Getting started

The Cell compiler can be downloaded here. After you unzip the file, you'll see five directories: bin, stdlib, examples, src and sublime-text. The first one contains the Cell compilers/code generators (there's one for each target language), the second one the standard library (which at the moment consists of just one file, prelude.cell), and the third one a few ready-to-build examples to get you started. To create your own project, just pick the one of them and start making changes to it. You can find more information about them in examples/README.txt.

Each of the code generators produces, when the compilation process is successful, one or more source files in the target language. These files can then be fed directly to a compiler for the corresponding language if your Cell source code includes a Main(..) procedure, or otherwise included in an existing project.

There's no documentation for the standard library yet, you'll have to delve into the prelude.cell file, which is very small anyway.

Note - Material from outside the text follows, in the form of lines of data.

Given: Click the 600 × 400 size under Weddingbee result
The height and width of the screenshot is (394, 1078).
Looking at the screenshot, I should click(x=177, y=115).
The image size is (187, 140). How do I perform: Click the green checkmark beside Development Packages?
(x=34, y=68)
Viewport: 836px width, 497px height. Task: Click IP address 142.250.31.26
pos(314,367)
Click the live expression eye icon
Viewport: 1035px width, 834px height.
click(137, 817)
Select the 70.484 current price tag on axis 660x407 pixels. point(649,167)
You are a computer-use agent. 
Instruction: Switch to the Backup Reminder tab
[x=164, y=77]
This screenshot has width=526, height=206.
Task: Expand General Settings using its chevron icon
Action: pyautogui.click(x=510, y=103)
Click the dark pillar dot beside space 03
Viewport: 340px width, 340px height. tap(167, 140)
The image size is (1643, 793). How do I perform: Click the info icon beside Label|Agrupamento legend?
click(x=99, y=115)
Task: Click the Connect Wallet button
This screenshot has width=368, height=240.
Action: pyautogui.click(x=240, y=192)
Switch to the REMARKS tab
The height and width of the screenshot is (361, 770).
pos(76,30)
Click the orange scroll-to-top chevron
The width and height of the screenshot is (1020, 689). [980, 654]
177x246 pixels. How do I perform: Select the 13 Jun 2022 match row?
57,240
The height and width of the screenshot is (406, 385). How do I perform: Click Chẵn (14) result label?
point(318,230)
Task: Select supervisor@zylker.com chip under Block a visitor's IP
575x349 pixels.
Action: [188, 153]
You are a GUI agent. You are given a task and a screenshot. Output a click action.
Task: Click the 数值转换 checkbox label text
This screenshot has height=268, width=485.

The sublime-text directory contains syntax highlighting files for Sublime Text. Just copy them in the ~/.config/sublime-text-3/Packages/User directory on Linux, or its equivalent in other operating systems.

Debugging

There's no debugger for Cell, and debugging is done mainly by tracing the execution of a program with the help of the print statement. Another useful tool is the assert statement. When an assertion fails, the execution of the program is stopped and all the variables in scope are printed to the standard output or to a file, if they are too large. If the program is running in debug mode (more on that in a second) the call stack is also printed, along with the value of all the arguments of all function calls on it. Call stack and values of function arguments are also printed every time the program crashes, for whatever reason (again, this happens only if the program is running in debug mode). Only a small part of this data is actually written to the standard output, with the rest of it being written to a set of files. All the files created by a program crash are created inside the debug subdirectory of the working directory of the process. This subdirectory is not created automatically: you have to create it manually before running the code, otherwise no dump file will be produced.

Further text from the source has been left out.